October 2018 saw a couple of jack snipe take up residence at Restharrow, Sandwich. For the first week or so they seemed to restrict their movements to a small area of reed stubble to the right of the hide and the adjacent wet/muddy areas. So despite seeing them every day for  over a week I still only had quite distant record shots  though it must be said a few others had enjoyed them being a little closer.

Common and Jack Snipe

On the 28th I turned up at Restharrow as normal and a quick scan of the stubble showed no sign of the jacks but a look left along the near bank showed one right out in the open:

It bobbed about down there (20-25 yards away) for quite some time then started to move.... for once towards the hide rather than away. This was a bird that was clearly not shy of the camera because it stopped for a wash and brush up so it would look it's best when papped.

After a short flight to the bank (I wasn't ready for that!) it finished off it's ablutions and continued moving closer to the hide, bobbing and feeding as it went.

It never did come right in front of the hide but got quite close and what's more the sun came out.

Eventually it moved away and that was it for the day; I wanted to find a yellow browed warbler or two.....but failed. Well I found some but never got the camera on one.

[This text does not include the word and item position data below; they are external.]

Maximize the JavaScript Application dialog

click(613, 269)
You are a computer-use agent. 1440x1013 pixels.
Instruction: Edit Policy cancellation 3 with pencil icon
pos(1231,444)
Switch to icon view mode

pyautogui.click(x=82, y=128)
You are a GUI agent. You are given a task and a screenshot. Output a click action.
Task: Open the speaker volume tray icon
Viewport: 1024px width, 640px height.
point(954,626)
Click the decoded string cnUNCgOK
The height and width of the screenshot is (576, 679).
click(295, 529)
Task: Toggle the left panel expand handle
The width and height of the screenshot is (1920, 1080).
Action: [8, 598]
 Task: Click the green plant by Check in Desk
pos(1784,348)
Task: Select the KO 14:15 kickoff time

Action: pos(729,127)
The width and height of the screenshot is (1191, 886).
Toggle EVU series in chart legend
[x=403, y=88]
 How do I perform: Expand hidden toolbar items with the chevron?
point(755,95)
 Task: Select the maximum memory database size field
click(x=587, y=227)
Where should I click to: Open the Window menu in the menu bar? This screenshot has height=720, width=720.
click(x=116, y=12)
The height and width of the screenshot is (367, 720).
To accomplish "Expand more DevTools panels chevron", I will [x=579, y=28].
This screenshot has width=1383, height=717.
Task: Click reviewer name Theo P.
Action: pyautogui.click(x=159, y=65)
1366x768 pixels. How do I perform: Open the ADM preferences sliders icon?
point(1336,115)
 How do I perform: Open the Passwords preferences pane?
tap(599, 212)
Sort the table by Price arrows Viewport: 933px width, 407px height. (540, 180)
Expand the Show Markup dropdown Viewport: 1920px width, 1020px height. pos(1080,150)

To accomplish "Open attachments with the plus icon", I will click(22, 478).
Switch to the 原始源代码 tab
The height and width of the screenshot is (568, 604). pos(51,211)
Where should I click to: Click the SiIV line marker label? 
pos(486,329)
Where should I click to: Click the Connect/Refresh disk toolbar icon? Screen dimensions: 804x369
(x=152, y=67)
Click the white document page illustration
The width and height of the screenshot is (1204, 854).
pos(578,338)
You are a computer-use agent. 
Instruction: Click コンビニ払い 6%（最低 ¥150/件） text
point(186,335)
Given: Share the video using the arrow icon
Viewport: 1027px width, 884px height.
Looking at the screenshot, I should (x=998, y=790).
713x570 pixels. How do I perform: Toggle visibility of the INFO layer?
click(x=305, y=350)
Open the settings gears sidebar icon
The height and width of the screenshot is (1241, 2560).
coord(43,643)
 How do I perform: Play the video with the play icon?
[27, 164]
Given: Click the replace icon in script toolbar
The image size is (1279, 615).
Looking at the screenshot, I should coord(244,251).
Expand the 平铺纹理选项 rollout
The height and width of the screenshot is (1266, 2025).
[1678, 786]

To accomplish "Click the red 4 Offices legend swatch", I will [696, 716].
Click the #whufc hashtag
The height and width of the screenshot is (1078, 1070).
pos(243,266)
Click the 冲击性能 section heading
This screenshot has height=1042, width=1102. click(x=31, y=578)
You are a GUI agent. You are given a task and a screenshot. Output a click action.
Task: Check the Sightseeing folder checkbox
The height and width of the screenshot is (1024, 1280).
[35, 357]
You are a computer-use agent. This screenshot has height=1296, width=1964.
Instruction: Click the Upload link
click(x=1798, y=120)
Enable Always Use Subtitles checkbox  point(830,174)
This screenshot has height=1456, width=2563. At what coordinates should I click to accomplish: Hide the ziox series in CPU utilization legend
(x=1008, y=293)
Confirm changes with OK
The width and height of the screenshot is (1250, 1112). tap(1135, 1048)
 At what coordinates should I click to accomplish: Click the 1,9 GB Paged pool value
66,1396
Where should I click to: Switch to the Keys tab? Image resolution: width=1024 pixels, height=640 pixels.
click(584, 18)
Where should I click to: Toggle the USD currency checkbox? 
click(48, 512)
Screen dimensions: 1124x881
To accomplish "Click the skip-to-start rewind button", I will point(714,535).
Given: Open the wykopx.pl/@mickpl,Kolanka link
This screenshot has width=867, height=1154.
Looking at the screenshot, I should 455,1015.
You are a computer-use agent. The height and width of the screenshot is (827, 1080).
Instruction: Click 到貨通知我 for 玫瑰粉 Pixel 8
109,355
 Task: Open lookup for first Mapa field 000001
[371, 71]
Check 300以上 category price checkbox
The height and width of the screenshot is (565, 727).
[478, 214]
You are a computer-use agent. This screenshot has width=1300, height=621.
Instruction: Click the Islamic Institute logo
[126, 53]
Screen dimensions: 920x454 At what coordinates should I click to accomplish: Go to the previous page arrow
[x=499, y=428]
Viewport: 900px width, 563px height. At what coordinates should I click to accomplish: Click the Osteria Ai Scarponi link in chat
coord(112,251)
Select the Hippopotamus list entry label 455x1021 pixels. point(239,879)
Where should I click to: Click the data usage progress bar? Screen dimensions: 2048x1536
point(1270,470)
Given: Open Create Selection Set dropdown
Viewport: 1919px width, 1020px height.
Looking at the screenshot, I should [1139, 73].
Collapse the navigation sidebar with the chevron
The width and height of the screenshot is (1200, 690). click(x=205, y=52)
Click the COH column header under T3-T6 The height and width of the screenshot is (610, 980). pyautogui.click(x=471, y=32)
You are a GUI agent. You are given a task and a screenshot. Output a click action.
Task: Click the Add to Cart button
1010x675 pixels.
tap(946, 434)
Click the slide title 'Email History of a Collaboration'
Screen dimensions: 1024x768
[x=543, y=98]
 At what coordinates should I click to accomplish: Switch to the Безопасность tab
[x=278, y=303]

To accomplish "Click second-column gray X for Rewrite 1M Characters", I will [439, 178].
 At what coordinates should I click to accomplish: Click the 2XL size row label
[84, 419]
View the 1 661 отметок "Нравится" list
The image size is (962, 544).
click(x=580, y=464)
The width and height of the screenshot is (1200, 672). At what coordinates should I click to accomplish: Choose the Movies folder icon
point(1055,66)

Next morning I was back at the scrape and the jacks were still in residence and this time both were in view, one to the left of the hide (where it was the day before) and one to the right over by the reed stubble but after a short wait they both started moving, very slowly, towards the hide.

After half hour of mentally trying to urge the snipe to come closer they both did, actually crossing over right in front of the hide but only being "in shot" for the briefest of moments - it's amazing how fast they can move whilst bobbing when they put their mind to it

Moving in opposite directions

Our luck was in however as both turned round and eventually fed alongside each other right in front of us.

Synchronised bobbing

They were in front of the hide for a few minutes though often obscured by the bank but eventually they decided they'd posed enough and scurried off, running back to their reed stubble.

That was the last decent session I had with them.
They remained around for another week or two but as far as I know never came in front of the hide again, restricting their activities to the stubbly area to the right. The hide was very busy during this period so perhaps the disturbance was too much for them. My attention switched to the white billed diver though I only got reasonable shots of it on the first day I saw it when it was around Botany Bay.